#### [Quoted passage]
Defining convergence in terms of the set of rationals in the gap between $\liminf$ and $\limsup$

Question

Consider a real sequence $x_n$ and the set $A = \{ r | \liminf x_n < r < \limsup x_n \, , \, r \in \mathbb Q\}$. Is it true that $|A| = 0$ if and only if $x_n$ converges to a real limit?

My attempt:

Note that if $\liminf x_n < r < \limsup x_n$ for some real $r$ then there exists a $q \in \mathbb Q$ close enough to $r$ such that $\liminf x_n < q < \limsup x_n$ since the rationals are dense in the reals. Also, if there exists a rational $q$ such that $\liminf x_n < q < \limsup x_n$ then the inequality is satisfied for a real value since $\mathbb Q \subset \mathbb R$.

So, the set $A$ above has cardinality $0$ if and only if the set $B$ has cardinality $0$ where $B = \{r | \liminf x_n < r < \limsup x_n, r \in \mathbb R\}$.

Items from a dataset
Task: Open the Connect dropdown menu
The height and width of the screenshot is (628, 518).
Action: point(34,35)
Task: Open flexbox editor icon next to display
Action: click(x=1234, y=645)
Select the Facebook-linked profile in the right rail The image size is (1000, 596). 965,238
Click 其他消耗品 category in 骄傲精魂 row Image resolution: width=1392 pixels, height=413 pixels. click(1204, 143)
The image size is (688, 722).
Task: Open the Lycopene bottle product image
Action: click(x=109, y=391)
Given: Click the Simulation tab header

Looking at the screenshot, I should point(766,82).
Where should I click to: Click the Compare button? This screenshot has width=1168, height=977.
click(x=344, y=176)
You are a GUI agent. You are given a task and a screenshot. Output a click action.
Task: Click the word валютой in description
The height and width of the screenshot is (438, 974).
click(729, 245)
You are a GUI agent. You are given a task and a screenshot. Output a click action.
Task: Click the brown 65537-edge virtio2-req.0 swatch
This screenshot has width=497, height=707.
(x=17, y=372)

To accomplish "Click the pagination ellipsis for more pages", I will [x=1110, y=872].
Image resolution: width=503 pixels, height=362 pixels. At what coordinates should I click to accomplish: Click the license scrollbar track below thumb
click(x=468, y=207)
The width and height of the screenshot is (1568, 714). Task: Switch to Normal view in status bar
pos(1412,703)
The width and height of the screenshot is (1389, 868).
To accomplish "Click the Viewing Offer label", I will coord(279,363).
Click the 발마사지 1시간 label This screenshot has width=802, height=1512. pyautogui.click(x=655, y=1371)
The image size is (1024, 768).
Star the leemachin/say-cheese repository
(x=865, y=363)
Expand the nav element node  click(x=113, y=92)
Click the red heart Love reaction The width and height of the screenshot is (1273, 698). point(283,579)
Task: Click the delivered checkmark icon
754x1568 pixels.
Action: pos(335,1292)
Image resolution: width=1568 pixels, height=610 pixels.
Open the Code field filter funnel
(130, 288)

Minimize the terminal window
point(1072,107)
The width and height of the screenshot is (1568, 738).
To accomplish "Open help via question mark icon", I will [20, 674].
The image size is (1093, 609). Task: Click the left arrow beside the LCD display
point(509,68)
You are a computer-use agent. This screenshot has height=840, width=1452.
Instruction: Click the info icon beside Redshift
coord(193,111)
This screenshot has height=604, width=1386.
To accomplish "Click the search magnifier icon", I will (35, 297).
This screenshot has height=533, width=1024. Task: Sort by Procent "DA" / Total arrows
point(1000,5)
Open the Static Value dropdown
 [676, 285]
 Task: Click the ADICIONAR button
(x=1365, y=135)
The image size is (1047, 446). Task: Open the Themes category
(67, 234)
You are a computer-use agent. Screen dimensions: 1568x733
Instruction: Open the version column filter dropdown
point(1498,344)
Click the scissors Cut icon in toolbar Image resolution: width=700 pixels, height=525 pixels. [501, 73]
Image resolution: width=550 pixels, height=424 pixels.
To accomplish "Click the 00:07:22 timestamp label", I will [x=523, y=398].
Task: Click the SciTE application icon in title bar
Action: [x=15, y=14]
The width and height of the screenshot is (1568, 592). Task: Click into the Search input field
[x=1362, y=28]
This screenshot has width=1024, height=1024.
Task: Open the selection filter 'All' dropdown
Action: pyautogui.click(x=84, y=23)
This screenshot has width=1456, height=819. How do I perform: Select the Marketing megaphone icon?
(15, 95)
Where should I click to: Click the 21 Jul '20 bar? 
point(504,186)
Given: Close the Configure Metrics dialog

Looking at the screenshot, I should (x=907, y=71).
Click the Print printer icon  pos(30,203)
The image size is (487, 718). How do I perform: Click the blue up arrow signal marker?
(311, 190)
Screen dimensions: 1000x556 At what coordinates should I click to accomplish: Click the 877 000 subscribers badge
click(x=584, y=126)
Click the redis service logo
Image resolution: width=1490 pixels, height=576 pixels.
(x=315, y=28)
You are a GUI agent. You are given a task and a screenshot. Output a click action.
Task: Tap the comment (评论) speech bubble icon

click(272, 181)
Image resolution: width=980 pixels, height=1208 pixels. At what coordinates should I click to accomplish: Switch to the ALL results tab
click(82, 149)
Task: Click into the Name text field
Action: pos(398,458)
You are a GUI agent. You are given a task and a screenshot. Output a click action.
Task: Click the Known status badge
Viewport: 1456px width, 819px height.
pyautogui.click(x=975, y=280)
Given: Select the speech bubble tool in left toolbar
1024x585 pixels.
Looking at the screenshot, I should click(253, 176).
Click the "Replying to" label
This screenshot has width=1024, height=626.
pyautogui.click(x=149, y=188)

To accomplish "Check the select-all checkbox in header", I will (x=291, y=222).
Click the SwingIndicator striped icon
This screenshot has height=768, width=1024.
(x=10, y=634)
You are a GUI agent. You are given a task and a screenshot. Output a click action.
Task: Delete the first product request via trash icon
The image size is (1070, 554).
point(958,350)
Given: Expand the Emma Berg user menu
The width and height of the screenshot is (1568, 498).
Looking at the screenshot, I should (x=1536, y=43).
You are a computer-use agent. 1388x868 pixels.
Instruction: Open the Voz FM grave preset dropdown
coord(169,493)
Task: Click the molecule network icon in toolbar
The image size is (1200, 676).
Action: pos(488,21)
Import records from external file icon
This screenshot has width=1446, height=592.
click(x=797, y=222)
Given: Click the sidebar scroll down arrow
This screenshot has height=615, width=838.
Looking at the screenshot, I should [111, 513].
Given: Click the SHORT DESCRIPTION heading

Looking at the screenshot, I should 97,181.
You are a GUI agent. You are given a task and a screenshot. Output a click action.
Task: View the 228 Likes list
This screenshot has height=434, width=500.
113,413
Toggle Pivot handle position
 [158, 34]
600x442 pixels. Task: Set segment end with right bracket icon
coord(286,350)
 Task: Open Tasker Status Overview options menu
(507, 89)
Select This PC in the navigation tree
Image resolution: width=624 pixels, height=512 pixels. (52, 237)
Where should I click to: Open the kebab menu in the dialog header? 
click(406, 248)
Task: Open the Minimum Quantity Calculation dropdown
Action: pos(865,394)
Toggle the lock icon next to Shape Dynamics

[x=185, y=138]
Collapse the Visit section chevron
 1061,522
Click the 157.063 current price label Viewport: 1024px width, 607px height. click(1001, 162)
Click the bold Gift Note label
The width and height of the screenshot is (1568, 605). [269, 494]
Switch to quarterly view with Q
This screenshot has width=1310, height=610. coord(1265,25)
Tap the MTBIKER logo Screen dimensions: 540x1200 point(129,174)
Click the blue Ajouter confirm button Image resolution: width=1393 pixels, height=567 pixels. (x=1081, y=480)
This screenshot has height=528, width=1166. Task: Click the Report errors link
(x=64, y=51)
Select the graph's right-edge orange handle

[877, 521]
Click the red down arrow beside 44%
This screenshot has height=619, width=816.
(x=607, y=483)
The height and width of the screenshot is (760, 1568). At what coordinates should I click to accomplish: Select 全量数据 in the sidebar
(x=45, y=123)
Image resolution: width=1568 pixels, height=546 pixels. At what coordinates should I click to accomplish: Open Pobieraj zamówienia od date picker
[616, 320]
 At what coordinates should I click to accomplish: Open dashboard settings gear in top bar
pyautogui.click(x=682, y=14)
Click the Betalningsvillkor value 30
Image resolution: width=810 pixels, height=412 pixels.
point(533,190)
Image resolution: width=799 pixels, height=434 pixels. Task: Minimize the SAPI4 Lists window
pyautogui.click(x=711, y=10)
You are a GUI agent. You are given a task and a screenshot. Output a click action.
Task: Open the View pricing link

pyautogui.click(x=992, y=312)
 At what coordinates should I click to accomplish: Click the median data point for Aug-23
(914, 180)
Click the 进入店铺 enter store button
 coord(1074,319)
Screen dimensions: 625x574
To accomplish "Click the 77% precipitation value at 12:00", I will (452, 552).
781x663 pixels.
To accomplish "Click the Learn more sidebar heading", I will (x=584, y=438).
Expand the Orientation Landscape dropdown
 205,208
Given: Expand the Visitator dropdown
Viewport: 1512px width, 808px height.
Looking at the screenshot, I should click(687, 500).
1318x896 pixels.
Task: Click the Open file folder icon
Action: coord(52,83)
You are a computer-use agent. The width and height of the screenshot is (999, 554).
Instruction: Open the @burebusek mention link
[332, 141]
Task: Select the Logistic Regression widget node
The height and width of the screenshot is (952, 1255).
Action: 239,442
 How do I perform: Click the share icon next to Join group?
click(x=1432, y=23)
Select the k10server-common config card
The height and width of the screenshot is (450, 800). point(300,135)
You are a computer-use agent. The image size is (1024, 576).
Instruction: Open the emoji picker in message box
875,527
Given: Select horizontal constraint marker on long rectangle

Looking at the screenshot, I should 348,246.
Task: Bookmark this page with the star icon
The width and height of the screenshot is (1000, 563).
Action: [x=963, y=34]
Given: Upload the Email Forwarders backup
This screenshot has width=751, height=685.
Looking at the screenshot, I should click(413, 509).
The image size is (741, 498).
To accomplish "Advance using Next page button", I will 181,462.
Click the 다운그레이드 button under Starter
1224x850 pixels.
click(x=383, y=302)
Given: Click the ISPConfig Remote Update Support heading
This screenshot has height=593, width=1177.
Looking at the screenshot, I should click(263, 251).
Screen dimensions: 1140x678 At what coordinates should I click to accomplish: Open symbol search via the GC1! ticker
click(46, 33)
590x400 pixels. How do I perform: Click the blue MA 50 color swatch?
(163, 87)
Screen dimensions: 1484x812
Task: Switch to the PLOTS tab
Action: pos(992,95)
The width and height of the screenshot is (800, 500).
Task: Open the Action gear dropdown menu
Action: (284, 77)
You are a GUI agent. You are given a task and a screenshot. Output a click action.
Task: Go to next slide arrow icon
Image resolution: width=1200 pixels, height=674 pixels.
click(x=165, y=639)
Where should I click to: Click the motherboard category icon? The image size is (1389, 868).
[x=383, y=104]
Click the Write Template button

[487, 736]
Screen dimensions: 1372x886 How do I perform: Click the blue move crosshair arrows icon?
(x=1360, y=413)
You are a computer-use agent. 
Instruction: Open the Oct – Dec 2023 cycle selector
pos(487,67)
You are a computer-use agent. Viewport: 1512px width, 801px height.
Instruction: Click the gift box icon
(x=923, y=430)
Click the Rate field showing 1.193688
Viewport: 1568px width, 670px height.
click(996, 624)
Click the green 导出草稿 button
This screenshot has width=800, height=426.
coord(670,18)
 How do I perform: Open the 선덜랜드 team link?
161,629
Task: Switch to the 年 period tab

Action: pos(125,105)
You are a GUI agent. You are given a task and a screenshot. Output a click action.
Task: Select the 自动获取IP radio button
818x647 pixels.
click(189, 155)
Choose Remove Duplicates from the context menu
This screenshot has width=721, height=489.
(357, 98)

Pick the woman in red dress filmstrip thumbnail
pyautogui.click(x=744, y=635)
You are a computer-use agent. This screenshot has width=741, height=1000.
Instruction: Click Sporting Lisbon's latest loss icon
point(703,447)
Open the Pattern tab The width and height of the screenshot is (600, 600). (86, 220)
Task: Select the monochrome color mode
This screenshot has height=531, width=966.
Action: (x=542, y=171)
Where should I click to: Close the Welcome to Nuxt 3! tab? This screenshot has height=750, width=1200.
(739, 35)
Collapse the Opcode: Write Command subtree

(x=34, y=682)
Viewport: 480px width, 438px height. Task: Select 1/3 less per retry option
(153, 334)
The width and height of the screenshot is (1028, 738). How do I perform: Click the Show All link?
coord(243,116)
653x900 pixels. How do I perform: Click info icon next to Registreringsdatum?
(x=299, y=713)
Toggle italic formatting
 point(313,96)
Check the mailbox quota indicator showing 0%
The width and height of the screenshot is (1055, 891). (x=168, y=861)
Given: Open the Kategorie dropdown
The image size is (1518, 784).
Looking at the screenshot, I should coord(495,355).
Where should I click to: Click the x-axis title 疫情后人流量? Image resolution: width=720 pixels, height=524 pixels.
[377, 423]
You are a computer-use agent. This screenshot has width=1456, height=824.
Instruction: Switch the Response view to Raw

#### [Goals]
1. In the post on convergence and the rationals between $\liminf$ and $\limsup$, what property of the rationals justifies picking a rational $q$ close enough to $r$?
2. Pick up the post on convergence and the rationals between $\liminf$ and $\limsup$ right after its last sentence and carry it on.
The data has no connection to the text about convergence.

#### [Response list]
1. The rationals are dense in the reals.

2.
But $B$ has cardinality $0$ only when $\liminf x_n = \limsup x_n$ which implies that $x_n$ converges to a real limit.

I could use some feedback on my reasoning.

Answer 1

It is correct that $A$ is empty exactly if $B$ is empty.

It is also correct that both sets are empty exactly if $\liminf x_n = \limsup x_n$.

That is the case if the sequence is convergent to a real number, or if it diverges to $+\infty$ or to $-\infty$, i.e. if it converges in the extended real line.

Answer 2

If $|A|$ means measure of $A$ then $|A|=0 $ for any sequence $x_n .$

If $|A|$ means the cardinality of $A$ then $|A|=0$ if and only if $x_n$ converges to finite or infinite limit.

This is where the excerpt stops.